Unfortunately, that risk was realized in 2014 when the federal government notified Ohio that a sales tax on Medicaid-managed care organizations violated federal rules. The sales tax officially ended in Ohio on June 30, leaving Ohio with a gap in revenue funds.
“The House and Senate came together and came up with a resolution to fill that budget gap for local jurisdictions,” Romanchuk said.
To replace the loss of revenue from the sales tax ending, Ohio’s General Assembly proposed a new franchise fee taxing all health insuring corporations, not just those that were Medicaid-managed. The franchise fee would put the state of Ohio in compliance with federal rules, and the General Assembly proposed increasing the new fee from 5.8 percent to 7.2 percent to cover the sales tax loss to counties.
That franchise fee and 46 other line items were vetoed by Kasich as he signed the budget bill just minutes before the June 30 deadline. But the provision is not dead yet – the Ohio House overrode Kasich’s veto of the new franchise fee.
“What we put in the budget that was sent back to the governor was a provision that would require him to go back to the federal government and ask for a higher rate so we could help the local jurisdictions,” Romanchuk said.
This provision would require Kasich’s administration to ask permission from the federal government to raise the rate on the new franchise fee tax. Currently the limit on the tax is 6 percent, and the governor himself asked the federal government to raise the rate once already, in December 2016. The increase covered holes in the state’s budget, but did not extend to help the counties.
“The six percent fulfills almost to the dollar the amount of money that the state was missing,” Romanchuk said.
The provision suggested in the House’s override would require Kasich’s administration to write the franchise fee increase waiver in a way that would raise $207 million that would be distributed to all local jurisdictions. However, the administration warns such an increase is likely to be rejected because exceeding the 6 percent cap on such taxes would threaten $615 million in state revenue in the existing deal with the federal government.
This could put all Medicaid services in Ohio at risk, Romanchuk said.
Currently only the Ohio House has overridden Kasich’s veto of the new franchise fee tax. The Ohio Senate has delayed action due to members being absent.
If the Ohio Senate also overrides Kasich’s veto, the governor will be forced to move forward with requesting the tax rate increase waiver. However, if the Senate does not override the veto, the franchise fee tax will not go into effect.

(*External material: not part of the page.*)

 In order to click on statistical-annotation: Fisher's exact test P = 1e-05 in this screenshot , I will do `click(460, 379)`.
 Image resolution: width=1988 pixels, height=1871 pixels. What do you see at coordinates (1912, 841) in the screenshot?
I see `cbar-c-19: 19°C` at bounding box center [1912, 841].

Without the $207 million franchise fee revenue to local jurisdictions, Richland County stands to lose its slice of that revenue, equaling approximately $1.5 million in revenue to the county’s general fund.
“I’m not going to approve a budget that includes the $1.5 million in revenue the county stands to lose in our general fund,” Vero said. “I don’t know how we can sit in these chairs and in good conscience presume that we have that money, I think we have to budget as if we’re not going to get the money.”
To make up for the loss of the sales tax revenue that ended on June 30, the government will allocate two payments to local governments, one in November 2017 and one in the first fiscal quarter of 2018. The exact amount of those payments is unknown.
Commissioner Darrell Banks also expressed frustration at Kasich’s vetoing of a revenue source for local jurisdictions.
“For him to leave us out there hanging, it doesn’t sit well with me,” Banks said. “Somewhere along the line he’s got to remember that we’re following the laws and doing the things that state government has required us to do. We don’t feel the support.”